[Required action] State how many lines in the records below contain the string "scale", and give nothing besides that number.

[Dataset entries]
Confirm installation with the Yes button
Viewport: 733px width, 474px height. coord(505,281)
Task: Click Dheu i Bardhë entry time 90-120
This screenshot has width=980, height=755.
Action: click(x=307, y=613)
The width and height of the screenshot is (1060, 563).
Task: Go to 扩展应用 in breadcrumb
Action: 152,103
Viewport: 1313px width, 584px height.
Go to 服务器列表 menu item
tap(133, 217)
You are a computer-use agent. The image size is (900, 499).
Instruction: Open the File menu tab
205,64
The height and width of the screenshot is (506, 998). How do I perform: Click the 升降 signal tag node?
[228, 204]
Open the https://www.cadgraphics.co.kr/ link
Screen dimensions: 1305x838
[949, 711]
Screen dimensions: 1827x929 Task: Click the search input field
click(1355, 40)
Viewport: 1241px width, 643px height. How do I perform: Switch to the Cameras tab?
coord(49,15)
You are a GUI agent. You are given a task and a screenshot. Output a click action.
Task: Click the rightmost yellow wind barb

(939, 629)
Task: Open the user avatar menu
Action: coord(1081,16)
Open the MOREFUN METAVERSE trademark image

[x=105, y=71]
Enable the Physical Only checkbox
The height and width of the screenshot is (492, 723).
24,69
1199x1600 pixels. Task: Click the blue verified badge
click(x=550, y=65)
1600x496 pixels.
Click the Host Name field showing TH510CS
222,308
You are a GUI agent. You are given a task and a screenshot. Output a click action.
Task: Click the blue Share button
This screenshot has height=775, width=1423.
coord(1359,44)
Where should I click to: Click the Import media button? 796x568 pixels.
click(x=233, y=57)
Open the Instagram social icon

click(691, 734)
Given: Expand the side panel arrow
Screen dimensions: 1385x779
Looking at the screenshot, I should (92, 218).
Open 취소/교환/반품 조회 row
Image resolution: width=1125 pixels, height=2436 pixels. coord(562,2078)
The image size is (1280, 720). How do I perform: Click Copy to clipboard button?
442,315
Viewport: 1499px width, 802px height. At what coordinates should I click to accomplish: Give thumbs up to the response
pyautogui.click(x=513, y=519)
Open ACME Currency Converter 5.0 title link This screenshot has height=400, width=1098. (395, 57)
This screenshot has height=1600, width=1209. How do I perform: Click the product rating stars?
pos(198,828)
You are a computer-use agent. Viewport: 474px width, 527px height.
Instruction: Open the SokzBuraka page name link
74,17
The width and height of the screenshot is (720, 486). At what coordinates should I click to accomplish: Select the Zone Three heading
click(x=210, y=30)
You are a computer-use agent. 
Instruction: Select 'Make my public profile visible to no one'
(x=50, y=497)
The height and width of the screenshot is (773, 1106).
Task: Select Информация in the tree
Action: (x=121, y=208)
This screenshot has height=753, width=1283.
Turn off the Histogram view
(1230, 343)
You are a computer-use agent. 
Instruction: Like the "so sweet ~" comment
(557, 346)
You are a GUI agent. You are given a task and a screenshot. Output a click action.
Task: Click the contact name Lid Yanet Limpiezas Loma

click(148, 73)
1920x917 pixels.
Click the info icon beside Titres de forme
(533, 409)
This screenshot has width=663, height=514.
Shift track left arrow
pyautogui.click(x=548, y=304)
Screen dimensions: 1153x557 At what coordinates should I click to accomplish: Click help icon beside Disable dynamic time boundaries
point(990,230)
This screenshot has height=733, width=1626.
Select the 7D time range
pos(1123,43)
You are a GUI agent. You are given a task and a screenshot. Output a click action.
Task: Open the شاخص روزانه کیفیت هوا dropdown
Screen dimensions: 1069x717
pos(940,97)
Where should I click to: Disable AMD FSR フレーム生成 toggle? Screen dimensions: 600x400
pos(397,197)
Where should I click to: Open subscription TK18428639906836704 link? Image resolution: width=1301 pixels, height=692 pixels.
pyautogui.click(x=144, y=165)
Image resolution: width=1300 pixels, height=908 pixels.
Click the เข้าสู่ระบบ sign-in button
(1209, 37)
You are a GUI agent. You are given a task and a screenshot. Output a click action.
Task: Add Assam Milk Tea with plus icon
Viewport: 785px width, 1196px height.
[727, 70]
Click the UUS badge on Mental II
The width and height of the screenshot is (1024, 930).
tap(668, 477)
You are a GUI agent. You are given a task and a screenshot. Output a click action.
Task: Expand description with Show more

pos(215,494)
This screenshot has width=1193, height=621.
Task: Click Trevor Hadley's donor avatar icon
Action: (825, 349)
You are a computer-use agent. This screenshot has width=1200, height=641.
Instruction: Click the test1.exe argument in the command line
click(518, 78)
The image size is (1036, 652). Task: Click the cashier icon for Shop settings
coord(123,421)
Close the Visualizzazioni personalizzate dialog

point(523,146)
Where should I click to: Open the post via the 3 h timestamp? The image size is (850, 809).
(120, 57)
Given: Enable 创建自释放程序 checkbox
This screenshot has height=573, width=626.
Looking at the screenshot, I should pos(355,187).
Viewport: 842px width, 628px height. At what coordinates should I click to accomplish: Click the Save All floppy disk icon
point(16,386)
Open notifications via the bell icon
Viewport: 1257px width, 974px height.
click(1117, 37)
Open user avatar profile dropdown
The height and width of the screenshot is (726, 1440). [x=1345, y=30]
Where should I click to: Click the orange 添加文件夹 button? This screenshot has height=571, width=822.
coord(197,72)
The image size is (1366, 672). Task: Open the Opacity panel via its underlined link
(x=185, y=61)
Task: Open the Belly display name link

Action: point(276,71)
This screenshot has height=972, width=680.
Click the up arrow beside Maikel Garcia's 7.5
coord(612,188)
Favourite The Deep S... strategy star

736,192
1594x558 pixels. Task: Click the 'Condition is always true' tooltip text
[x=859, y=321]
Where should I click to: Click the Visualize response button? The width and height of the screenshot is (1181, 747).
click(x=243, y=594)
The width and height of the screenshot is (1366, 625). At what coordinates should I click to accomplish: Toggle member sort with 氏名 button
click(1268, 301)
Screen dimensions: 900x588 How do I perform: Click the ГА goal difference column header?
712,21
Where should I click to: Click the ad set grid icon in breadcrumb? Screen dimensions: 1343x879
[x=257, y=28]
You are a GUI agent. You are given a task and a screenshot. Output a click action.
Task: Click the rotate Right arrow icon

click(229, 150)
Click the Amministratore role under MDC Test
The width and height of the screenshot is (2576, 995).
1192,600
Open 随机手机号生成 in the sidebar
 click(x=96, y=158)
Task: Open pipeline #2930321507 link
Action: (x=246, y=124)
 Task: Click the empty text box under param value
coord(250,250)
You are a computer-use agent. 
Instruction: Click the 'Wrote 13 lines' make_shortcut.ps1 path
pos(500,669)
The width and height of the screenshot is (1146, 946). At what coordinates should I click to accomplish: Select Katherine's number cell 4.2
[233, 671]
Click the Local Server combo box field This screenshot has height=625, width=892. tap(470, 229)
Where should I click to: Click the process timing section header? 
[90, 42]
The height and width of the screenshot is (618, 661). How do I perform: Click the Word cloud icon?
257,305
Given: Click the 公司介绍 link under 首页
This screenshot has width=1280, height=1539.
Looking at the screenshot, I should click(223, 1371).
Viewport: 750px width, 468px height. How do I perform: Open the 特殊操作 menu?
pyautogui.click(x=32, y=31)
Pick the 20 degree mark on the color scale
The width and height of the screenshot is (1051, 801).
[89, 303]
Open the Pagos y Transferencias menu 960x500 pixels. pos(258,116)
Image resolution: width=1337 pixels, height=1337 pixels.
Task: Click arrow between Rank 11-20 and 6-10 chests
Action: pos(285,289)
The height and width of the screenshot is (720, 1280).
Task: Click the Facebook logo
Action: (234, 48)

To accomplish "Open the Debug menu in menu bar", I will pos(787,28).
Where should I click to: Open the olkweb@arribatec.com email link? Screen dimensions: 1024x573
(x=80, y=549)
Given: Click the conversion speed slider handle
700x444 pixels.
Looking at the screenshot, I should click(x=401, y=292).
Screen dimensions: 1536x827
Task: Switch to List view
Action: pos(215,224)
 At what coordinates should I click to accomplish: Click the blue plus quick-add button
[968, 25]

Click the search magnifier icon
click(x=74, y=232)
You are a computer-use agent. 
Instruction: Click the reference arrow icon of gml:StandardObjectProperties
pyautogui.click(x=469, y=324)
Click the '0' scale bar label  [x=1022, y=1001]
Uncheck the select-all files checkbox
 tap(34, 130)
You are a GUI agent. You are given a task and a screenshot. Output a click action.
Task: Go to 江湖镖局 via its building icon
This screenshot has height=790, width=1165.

[Response to this task] 2